In 2002, scientists at Lawrence Livermore National Laboratory found that on average, 12% of the effort in a large project went into maintaining the build environment, and that on some projects, the figure was in the 20-30% range. If you include the time needed to cull stale entries from the bugbase, figure out which parts of the documentation are out of date, and manage tests, it's surprising that any actual development ever gets done.
Luckily for all of us, Matt Doar has produced a practical guide to what should be in every team's toolbox, how competing entries stack up, and how they ought to be used. His new book, Practical Development Environments, covers everything from configuration management tools like CVS and Subversion, to build tools (make, GNU's Autotools, Ant, Jam, and SCons), various testing aids, bug tracking systems, documentation generators, and we're still only at the halfway mark. He names names, provides links, and treats free and commercial offerings on equal terms. My copy currently has 28 folded-down corners, which is 28 more than most books get; recommended.
Neither of the other two books in this list measures up to this high standard. Maraia's The Build Master is an uneven mix of how Microsoft does it (good), management advice (less so), and anecdoes (uneven). Some of the material is eminently practical, and if he had concentrated on that, and provided more example code, I'd give this book good marks. As it is, he seems to be trying to distil everything he's learned into one book.

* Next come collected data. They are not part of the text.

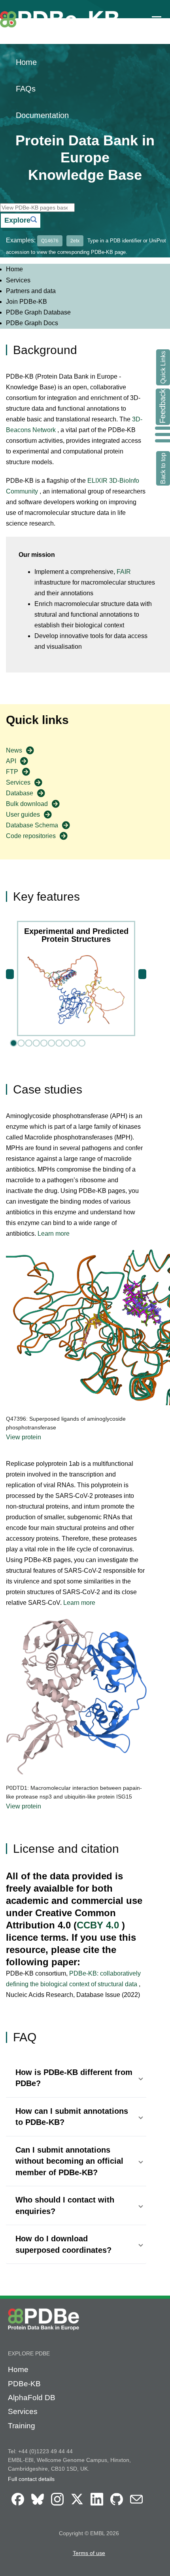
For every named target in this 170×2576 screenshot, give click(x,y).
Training (21, 2426)
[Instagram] (57, 2506)
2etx (74, 240)
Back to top (162, 468)
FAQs (26, 88)
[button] (76, 2078)
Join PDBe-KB (26, 301)
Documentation (42, 115)
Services (18, 280)
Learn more (54, 1233)
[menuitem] (85, 269)
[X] (77, 2506)
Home (26, 62)
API (11, 761)
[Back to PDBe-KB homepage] (63, 32)
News (14, 750)
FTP (12, 771)
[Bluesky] (37, 2506)
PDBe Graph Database (38, 312)
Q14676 (50, 240)
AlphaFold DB (31, 2397)
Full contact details (31, 2479)
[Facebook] (17, 2506)
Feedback (162, 406)
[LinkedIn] (97, 2506)
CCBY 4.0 (99, 1925)
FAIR (124, 571)
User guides (23, 814)
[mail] (136, 2506)
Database (19, 793)
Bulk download (27, 803)
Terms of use (89, 2553)
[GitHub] (116, 2506)
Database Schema (32, 825)
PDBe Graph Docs (32, 323)
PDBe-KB (24, 2384)
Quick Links (162, 367)
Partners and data (31, 291)
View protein (23, 1437)
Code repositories (31, 836)
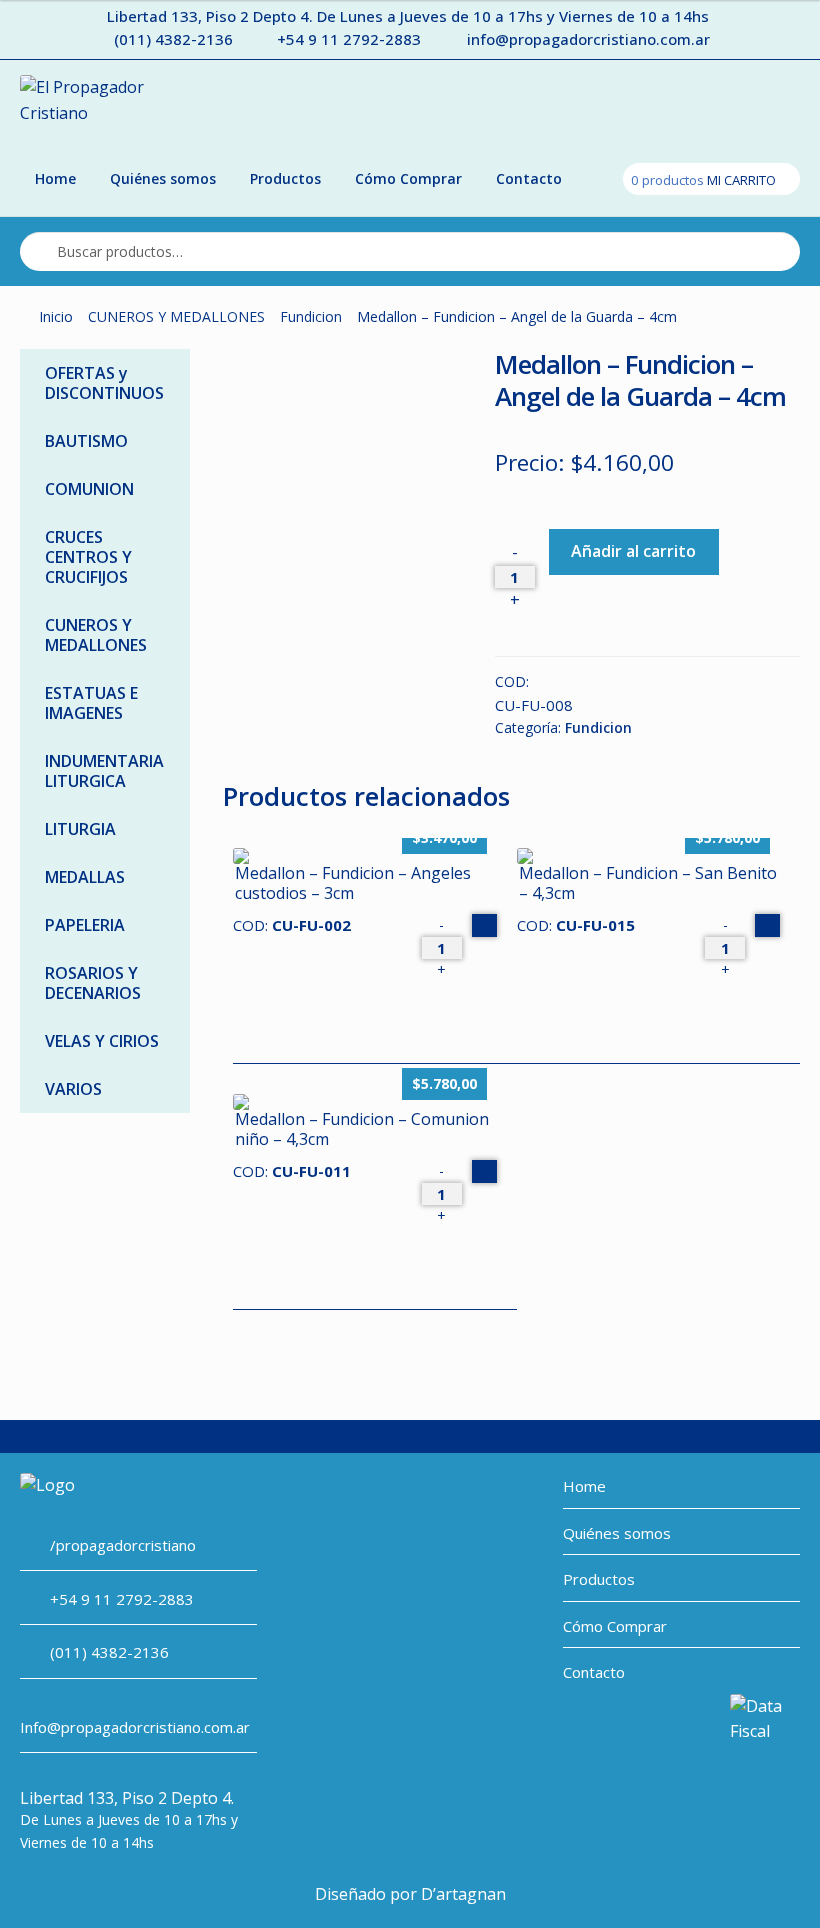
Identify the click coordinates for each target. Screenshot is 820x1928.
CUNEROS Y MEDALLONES (176, 316)
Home (55, 178)
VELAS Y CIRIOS (102, 1041)
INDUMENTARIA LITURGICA (104, 771)
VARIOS (73, 1089)
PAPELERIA (85, 925)
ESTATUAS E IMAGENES (91, 703)
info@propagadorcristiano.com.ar (588, 39)
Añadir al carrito (633, 551)
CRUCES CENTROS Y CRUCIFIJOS (88, 557)
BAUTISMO (86, 441)
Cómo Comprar (408, 178)
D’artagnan (463, 1894)
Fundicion (311, 316)
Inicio (56, 316)
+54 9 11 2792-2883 (349, 39)
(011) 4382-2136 (173, 39)
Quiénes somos (163, 178)
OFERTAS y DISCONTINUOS (104, 383)
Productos (285, 178)
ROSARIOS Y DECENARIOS (93, 983)
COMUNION (89, 489)
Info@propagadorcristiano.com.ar (135, 1727)
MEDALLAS (85, 877)
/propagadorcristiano (123, 1545)
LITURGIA (80, 829)
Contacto (529, 178)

Fit for Developing Software, on the other hand, is very focused. It describes Fit, a table-based framework for organizing and running tests that's the best idea to come along since JUnit. I like Fit (and its web version, Fitnesse), but I came out of the first four chapters of this book feeling like I knew less than I had before I started. I understand that there's always tension between breadth-first and depth-first exposition, but this book seemed to follow neither. In the end, I found the best way to use it was via the index (a primitive form of Google, for those of you under 25). Fit's great, and everyone should use it, but if your mind's built along the same lines as mine, this book is probably not the best place to start learning about it.
Matthew B. Doar: Practical Development Environments. O'Reilly, 2005, 0596007965, 297 pages.
Vincent Maraia: The Build Master: Microsoft's Software Configuration Management Best Practices. Addison-Wesley, 2006, 0321332059, 288 pages.
Rick Mugridge and Ward Cunningham: Fit for Developing Software. Prentice Hall PTR, 2005, 0321269349, 355 pages.